Um die Jahrhundertwende war Schule in erster Linie auf Ordnung, Fleiß und Gehorsam ausgerichtet. Lehrpläne waren stark normiert, der Unterricht frontal organisiert. Körperliche Züchtigung war vielerorts noch Bestandteil des Schulalltags.

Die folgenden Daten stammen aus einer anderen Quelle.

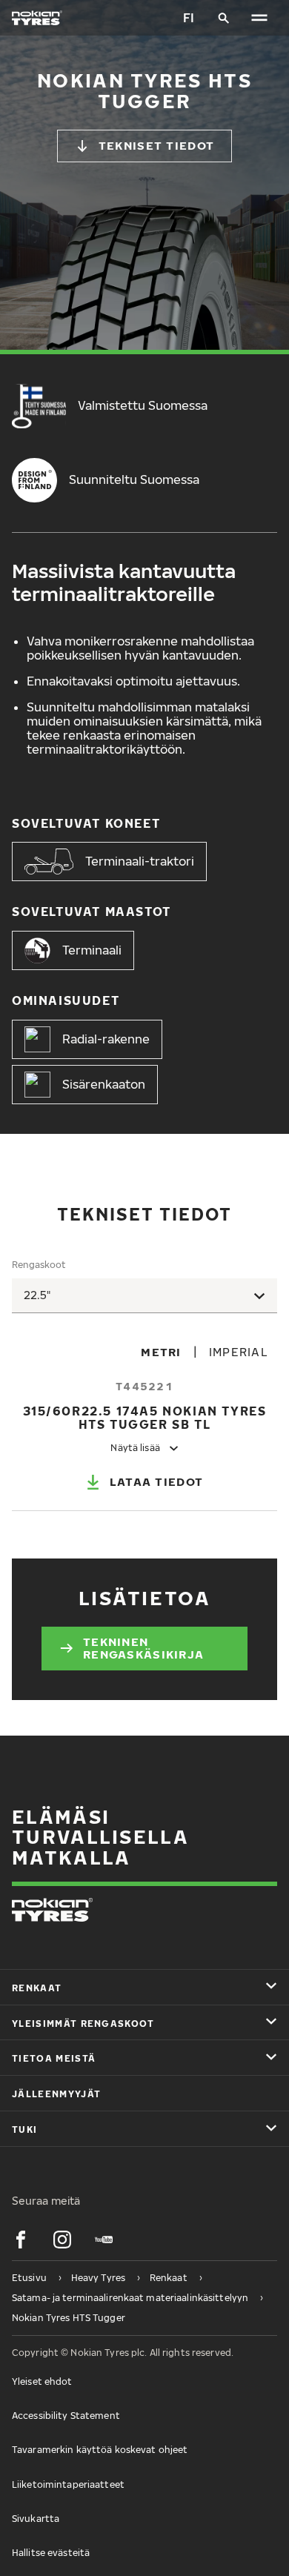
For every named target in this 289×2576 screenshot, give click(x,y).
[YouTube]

Mit der Reformpädagogik und späteren Bildungsreformen veränderten sich Methoden und Lernziele grundlegend. Dennoch prägten frühe Schulmodelle Generationen von Schülerinnen und Schülern nachhaltig.
Exponate & Erlebbarkeit

Herzstück der Ausstellung ist ein vollständig eingerichtetes Klassenzimmer einer Dorfschule aus der Zeit um 1900. Originale Schulbänke, Schiefertafeln, Wandkarten und Lehrmittel vermitteln ein authentisches Bild des damaligen Unterrichts.
Einzelobjekte aus jüngeren Klassenzimmern ergänzen die Darstellung und verdeutlichen den Wandel über mehrere Jahrzehnte hinweg. Interaktion erwünscht: In Führungen wird typischer Unterricht nachgestellt, sodass Geschichte unmittelbar erfahrbar wird.
Pädagogischer Mehrwert

„Schule Anno Dazumal“ verbindet historische Authentizität mit lebendiger Vermittlung.
Die Ausstellung macht historische Bildungsrealitäten greifbar. Sie fördert das Verständnis für gesellschaftliche Entwicklungen im Bildungswesen und eröffnet zugleich generationenübergreifende Gespräche über eigene Schulerfahrungen.